Not only harvesting and distributing products that are beset by difficulties — crop growth is also affected. Today, locusts have damaged crops from East Africa to the western part of India. Both places are also threatened by drought. The conclusion of all this is that we face the possibility of considerable food shortages, or maybe even famine and that is not just the case in Third World countries. In the West, the problem is that we have to pay a little more than the proper price for a box of strawberries. The current situation is not without hope, but a swift and internationally coordinated response is needed — more than a call to voluntarily assist on the ground. Government organizations need to be involved in mobilizing people to prevent crises.
At this point, I (Žižek) can hear the critics’ laughter over me, and there are some friends who mock how the pandemic marked the end of my time as a philosopher: Who cares about Lacanian reading of Hegel’s thinking when the foundations of our existence are threatened? In fact, right now I have to focus on how to secure the crop.
However, these critics are carrying the wrong assumptions. Pandemics that are not only ongoing bring social and economic conflicts that have been raging beneath the surface: pandemics not only expose us to a very broad political problem. More than that, pandemics have become a fundamental conflict of the global vision of society. At the beginning of the crisis, it appeared that the solution was a kind of fundamental global solidarity with an emphasis on helping those most threatened to survive: however, as John Authers put it, this solidarity gradually “gave way to a bitter factional and cultural battle with rival moral principles thrown like metaphysical grenades.” Many countries have taken an antithetical approach, while the United States has split itself almost into two countries divided between those who wear masks and those who don’t.
This conflict is a serious existential conflict that one cannot simply make fun of those who refuse to wear masks. Here’s how Brenden Dilley, a talk show host in Arizona explained why he doesn’t wear a mask: “It’s better to die than look an idiot. Yes, I mean literally. I’d rather die than look like an idiot.” Dilley refused to wear a mask because for him, wearing a mask was incompatible with the most basic dignity of a human being.

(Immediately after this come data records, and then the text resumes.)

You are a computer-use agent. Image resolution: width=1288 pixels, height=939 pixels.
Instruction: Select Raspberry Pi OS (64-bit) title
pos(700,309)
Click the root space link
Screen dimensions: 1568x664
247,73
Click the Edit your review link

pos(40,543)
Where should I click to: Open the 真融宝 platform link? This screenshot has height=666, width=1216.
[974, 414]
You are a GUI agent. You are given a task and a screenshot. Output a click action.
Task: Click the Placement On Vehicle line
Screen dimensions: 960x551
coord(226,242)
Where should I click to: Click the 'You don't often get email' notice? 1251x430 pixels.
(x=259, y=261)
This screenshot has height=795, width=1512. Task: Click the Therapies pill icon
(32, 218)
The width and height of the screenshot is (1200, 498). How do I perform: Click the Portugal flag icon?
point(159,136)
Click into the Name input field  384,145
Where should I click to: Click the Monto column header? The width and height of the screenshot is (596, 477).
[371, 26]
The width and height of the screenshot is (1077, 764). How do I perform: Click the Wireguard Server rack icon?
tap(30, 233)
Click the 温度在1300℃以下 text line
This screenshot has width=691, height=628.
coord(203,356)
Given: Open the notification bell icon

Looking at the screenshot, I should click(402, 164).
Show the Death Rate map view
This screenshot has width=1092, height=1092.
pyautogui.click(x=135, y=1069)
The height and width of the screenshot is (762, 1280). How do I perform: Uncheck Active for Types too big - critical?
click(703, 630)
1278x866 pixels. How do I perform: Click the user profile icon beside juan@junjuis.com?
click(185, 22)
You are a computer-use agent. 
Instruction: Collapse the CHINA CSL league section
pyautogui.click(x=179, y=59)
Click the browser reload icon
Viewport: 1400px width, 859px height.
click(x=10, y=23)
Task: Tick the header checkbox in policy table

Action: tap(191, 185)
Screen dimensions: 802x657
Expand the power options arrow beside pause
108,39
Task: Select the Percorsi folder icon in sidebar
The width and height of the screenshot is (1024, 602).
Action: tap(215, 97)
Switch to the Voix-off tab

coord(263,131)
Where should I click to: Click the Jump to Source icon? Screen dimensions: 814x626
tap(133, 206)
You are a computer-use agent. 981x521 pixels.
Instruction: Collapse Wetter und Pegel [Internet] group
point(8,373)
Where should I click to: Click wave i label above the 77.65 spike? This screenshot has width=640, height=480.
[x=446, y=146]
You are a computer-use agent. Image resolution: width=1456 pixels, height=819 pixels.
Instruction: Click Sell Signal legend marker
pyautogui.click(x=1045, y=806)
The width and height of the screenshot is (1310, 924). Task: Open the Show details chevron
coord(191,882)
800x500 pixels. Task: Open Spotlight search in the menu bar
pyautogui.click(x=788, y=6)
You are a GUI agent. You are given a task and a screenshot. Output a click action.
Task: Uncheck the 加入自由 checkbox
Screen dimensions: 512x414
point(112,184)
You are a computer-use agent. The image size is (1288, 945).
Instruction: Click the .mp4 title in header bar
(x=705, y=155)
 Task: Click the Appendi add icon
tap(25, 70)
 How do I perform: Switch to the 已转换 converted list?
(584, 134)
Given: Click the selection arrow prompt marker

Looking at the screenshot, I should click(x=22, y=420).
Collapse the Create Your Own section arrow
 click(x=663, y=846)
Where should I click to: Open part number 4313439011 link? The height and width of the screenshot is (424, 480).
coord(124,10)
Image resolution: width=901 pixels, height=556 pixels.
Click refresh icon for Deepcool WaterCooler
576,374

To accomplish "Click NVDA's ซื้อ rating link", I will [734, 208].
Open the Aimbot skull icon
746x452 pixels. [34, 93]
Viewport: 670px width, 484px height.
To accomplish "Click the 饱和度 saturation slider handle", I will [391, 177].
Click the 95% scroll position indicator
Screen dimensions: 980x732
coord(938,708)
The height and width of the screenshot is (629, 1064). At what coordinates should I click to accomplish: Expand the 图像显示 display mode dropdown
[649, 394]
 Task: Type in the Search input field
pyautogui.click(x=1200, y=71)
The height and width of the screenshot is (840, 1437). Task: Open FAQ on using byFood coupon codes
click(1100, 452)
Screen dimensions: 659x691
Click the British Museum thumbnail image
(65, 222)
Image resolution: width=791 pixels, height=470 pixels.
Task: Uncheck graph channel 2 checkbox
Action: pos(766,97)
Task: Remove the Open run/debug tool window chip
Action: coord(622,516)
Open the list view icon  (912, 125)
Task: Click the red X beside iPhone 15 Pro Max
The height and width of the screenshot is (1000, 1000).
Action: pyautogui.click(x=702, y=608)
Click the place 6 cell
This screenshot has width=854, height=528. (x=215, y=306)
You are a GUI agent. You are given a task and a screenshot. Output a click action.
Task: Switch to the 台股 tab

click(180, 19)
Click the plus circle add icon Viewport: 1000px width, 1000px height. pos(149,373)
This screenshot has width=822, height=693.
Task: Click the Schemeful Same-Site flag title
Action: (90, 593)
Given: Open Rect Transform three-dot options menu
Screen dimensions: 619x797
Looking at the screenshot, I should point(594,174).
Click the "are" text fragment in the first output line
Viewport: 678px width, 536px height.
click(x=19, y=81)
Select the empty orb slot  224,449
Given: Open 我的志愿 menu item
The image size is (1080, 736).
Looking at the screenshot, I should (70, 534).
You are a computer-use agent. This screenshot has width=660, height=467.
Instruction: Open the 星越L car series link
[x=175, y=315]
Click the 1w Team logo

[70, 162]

That’s why it’s so appropriate right now for a philosopher to write about securing the crop: the way we deal with this problem ultimately depends on our basic stance on human life. Do we vote like Dilley, a libertarian who rejects anything if something violates individual freedom? Are we utilitarians ready to sacrifice thousands of lives for the economic well-being of the majority? Are we becoming an authoritarian who believes that only the power of state control and regulation can save us? Are we New Age spiritualists who regard pandemics as a warning from nature, as punishment for the exploitation of natural resources? Do we believe that God is only testing us and will ultimately help us find a way out? Each of these attitudes rests on a specific view of what a human being is. For that, in proposing ways of overcoming crises, we must all be philosophers. What a word by Žižek. I’m surely recommend this book for those of you who wants to acknowledge more about the pandemic of Covid-19.